Anyway, thus goeth the mission, and les escibo en una semana. Buena suerte entendiendo.

Elder Belù

Hi, peoples,

Well, this week was strange. We had leadership counsel and training this week without warning (without much, anyway). We have had to do a lot of reports this week, too, so we only worked in the area a little bit (less than twenty hours, the goal is forty). We´re exited, though, with the announcement of a new temple here in Barranquilla. We´re expecting a lot of support from the members.

Elder Jenson, my companion in Cartagena, worked with us this weekend. He was in exchanges with the assistants (he´s a zone leader right now) and some kind of emergency happened, so the assistants called us and left him with us.

I always thought I would know what´s going on, as a ZL, but it´s not true. I just know that he was here and now he´s somewhere else.

As a zone leader, I´m finding less and less to write. We´re always doing things in meetings and training, and then more meetings. We met with the stake leaders for the first time yesterday and did some planning for the zone, to work more with the stake, but maybe your interest level in whether the yearly baptismal goal for the stake is 22 or 33 isn´t very high. It´s a learning experience.

We do keep working, though. One of the best investigator families we have is breaking up (the daughter is on a cruise, the older son moved to study), but we found a new family last night, with Elder Jenson, and have commitments with members to pass references along. The area is progressing pretty well.

Maybe I won´t email in Spanish. Nobody wants me to. Then again, maybe I will.

Anyway, that´s what´s going on. I was going to respond more specifically, but I didn´t bring my notes from the copy of your letters that I printed, so I guess not.

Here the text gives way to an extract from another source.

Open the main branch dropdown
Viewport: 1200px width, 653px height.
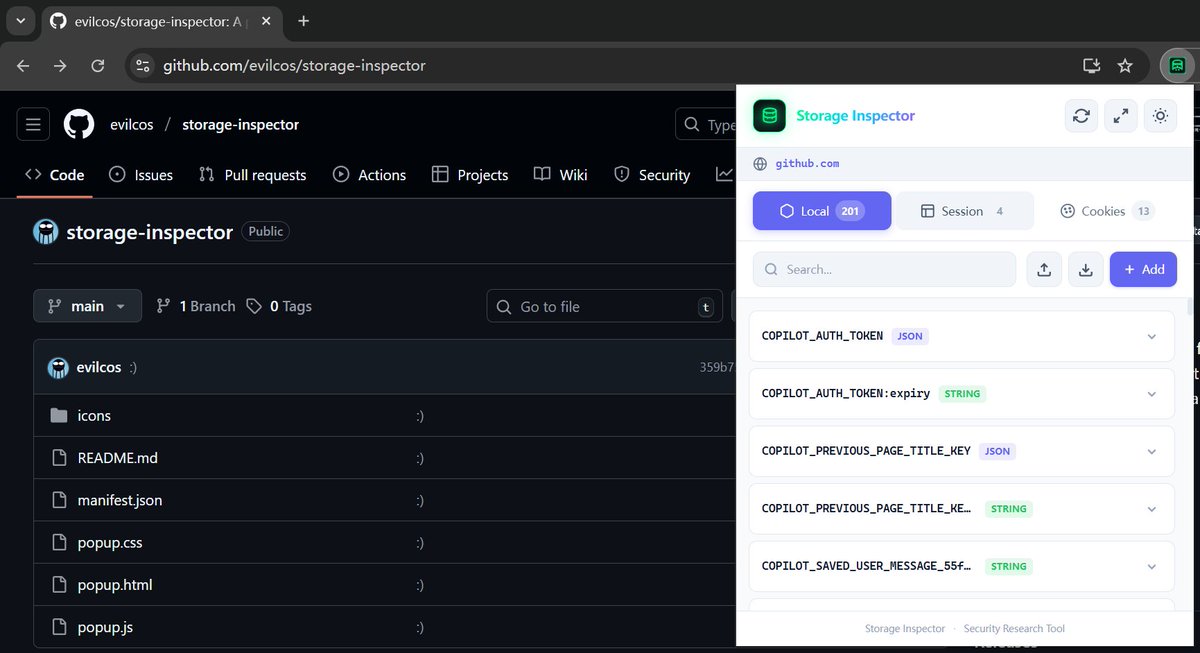87,306
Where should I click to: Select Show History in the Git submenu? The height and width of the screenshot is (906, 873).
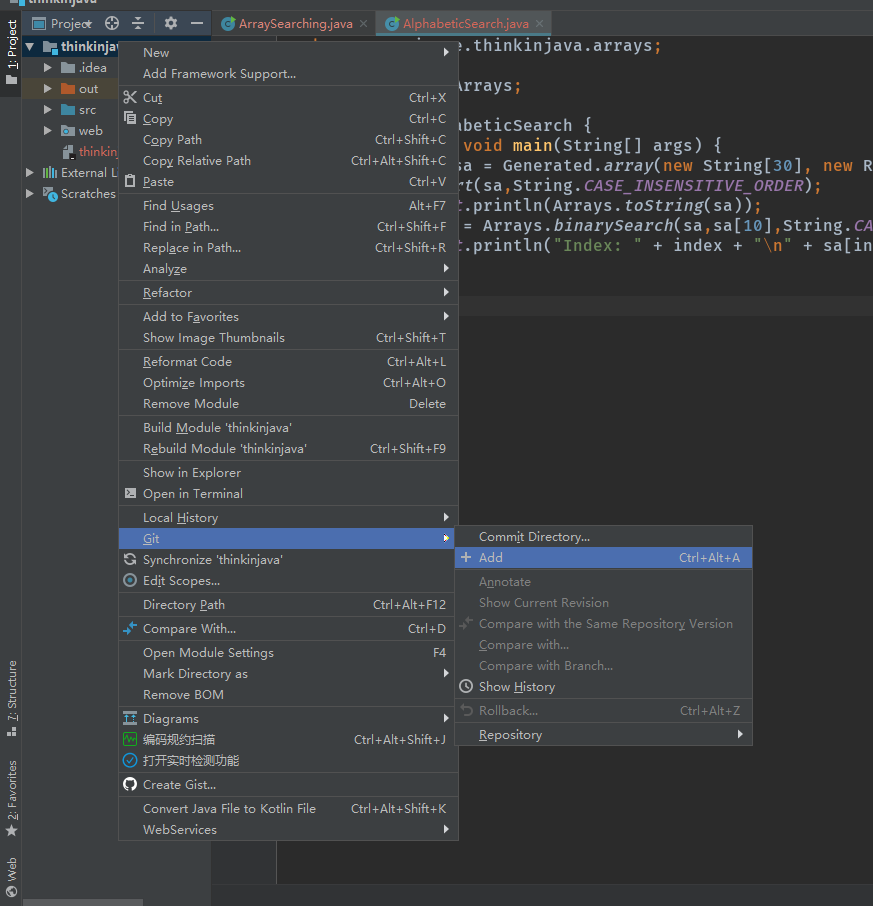tap(516, 687)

Well, that´s my weekly report.

Read the scripture.

Elder Belú

For those of you who don’t recognize it, the scripture he’s referring to starts out: “My beloved son, I write unto you again that ye may know that I am yet alive …”

Sheralyn Belyeu

Temple Announced for Barranquilla, Colombia

Well.

This week a few things have happened. The new district leader in my district is a gringo, with a lot of time in the mission, the oldest group of gringos that we have in the coast. It´s weird having a gringo in the house, especially one who is Colombian, now.
There´s one area in the coast where gringos haven´t been able to go for a while, because it was dangerous. Now it´s completely open again, with whichever missionary.
And the temple. I haven´t been in the mission for very long, but like all the others I’ve worked, taught, and prayed to have a temple here.
It´ll be in the area where I´m working now, although I doubt it´ll be finished for years (3 to 5, is the hope). I´ll just have to come back. My comp cried, I cried, I think everybody cried. Several people cheered in conference.
Regarding the retention of converts, it´s not perfect, but it´s improving. I´ve met several people who were baptised fifteen or twenty years ago and haven´t been to church in fourteen or nineteen years, but there are more requirements for baptism now (minimum number of attendances at church, for example).
I don´t have much time to write. We spent a huge amount of time today working on a report for the stake. We have to improve in work with the members.
It´s getting harder and harder to write in English. I think I´ll start writing you all in Spanish, solo porque ajuh (como dicen los costeños).
Well, that´s all I can think of. I love you all and hope all is well.